■ Source ■
Farooq Kathwari: So globalization also had an impact on deflation, and then it also changed the nature of retailing. It changed manufacturing. Most manufacturers left. All decided, making products overseas. It also had the change in the retailing. Most furniture, 20-25 years back, was sold by family businesses, stores all over the country. They started closing. They could no longer compete, as happened in hardware, electronics. When Walmart came in, they changed the groceries. When Home Depot and Lowe's came in, it changed the hardware business. And when these large commodity boxes came in the furniture, thousands of furniture stores ran out of business. So we had a complete shift.
Farooq Kathwari: And here, we're still standing. We had to confront the impact of globalization, the deflation, and the fact that the whole retailing was changing. We have mass retailers all over the country today. And so with that in mind, we had to be confronted with all these challenges.
Farooq Kathwari: And then comes the internet. So technology. So all of these things are there, so we had to confront with this, and we also said, how do we manage all of this? We must experiment also. So I knew the first one actually was with Disney. We had gone to Disneyland and I saw little kids, how they were watching things. So I knew Mr. Bob Iger, I met him, I called him up and he immediately sent his key people up to Danbury and decided that we would establish an Ethan Allen Disney magical home. And this was our first venture outside Ethan Allen. We had never collaborated with anybody. And it's been a good ... Not a major one, but a good experiment, because we don't sell it to anybody else. We control it.
Farooq Kathwari: The second one I said was, let's experiment with Amazon coming in, and also, I called on Mr. Jeff Bezos, who I'd met, and he immediately said yes.
Dennis Scully: You've got a great Rolodex. I love that you can just call all these CEOs.
Farooq Kathwari: I'm lucky, fortunately. And the reason, I chaired the National Retail Federation for a number of years, so I've come to know a lot of these ... In fact, I once gave award to Mr. Bezos.
Dennis Scully: Okay. So you called Mr. Bezos and you said, let's do business.

[Lines of data]
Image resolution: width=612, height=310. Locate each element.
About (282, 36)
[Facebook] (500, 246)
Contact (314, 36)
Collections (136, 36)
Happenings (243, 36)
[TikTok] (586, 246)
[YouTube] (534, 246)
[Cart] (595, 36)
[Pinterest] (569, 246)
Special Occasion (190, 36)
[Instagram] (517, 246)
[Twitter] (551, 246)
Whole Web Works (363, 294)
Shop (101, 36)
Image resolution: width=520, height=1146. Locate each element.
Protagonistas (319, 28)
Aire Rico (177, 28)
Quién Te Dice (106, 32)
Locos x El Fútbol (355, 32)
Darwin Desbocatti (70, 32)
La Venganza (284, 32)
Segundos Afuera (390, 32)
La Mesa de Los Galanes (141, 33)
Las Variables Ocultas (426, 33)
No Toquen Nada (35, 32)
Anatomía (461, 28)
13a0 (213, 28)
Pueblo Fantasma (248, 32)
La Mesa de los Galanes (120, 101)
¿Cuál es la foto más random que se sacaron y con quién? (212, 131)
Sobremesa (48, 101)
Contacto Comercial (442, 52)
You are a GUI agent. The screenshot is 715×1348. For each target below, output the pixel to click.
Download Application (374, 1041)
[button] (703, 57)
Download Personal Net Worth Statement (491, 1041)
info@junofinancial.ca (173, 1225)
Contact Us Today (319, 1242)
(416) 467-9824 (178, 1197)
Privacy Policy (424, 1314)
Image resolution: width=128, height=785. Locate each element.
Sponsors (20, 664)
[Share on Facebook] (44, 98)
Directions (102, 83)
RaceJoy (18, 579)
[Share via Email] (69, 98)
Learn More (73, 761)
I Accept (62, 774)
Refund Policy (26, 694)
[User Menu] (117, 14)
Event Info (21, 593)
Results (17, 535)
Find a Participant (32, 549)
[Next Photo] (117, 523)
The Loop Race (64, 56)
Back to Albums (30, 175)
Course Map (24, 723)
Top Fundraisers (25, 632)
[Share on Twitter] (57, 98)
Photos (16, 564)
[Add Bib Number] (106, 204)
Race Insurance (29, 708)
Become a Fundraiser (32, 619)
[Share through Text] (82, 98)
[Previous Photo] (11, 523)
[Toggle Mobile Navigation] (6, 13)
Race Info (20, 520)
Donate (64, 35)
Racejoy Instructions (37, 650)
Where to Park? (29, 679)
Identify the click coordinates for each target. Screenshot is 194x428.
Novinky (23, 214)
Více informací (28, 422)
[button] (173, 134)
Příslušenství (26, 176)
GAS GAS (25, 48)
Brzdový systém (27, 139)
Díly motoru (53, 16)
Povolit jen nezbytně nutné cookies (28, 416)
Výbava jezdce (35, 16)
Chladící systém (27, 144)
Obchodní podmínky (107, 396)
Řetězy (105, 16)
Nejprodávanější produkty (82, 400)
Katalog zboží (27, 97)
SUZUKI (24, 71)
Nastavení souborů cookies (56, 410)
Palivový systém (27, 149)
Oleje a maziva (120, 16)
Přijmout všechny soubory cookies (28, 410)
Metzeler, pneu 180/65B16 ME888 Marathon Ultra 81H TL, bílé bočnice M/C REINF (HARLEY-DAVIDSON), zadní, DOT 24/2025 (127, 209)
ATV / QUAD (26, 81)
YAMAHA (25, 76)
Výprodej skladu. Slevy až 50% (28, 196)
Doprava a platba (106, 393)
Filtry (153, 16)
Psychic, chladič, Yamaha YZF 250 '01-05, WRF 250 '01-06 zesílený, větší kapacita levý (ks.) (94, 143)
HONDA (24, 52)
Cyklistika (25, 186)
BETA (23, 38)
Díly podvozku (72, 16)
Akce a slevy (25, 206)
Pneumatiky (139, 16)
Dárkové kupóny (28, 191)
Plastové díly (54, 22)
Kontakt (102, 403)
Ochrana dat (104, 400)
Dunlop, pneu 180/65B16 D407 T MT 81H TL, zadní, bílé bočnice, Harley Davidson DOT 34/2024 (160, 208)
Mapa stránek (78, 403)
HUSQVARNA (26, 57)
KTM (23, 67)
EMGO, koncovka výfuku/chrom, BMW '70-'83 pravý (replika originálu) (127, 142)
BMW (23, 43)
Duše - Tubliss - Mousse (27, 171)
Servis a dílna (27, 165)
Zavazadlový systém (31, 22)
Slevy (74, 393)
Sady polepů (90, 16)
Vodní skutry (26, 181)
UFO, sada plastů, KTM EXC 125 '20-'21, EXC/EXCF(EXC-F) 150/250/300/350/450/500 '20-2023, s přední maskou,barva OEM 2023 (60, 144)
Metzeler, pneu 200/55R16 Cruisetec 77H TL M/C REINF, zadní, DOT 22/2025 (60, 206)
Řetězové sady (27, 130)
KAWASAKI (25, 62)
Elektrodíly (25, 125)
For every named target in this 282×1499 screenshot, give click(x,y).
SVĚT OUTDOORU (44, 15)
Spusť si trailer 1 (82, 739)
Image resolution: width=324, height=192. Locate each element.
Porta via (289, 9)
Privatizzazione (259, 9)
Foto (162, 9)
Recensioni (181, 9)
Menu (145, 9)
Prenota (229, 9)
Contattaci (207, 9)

■ Problems ■
**a.** Write out everything in the interview from "Farooq Kathwari: And then" down to "immediately said yes.".
**b.** According to the interview, which organization did Farooq Kathwari chair for a number of years?

■ List of solutions ■
**a.**
Farooq Kathwari: And then comes the internet. So technology. So all of these things are there, so we had to confront with this, and we also said, how do we manage all of this? We must experiment also. So I knew the first one actually was with Disney. We had gone to Disneyland and I saw little kids, how they were watching things. So I knew Mr. Bob Iger, I met him, I called him up and he immediately sent his key people up to Danbury and decided that we would establish an Ethan Allen Disney magical home. And this was our first venture outside Ethan Allen. We had never collaborated with anybody. And it's been a good ... Not a major one, but a good experiment, because we don't sell it to anybody else. We control it.
Farooq Kathwari: The second one I said was, let's experiment with Amazon coming in, and also, I called on Mr. Jeff Bezos, who I'd met, and he immediately said yes.

**b.** The National Retail Federation.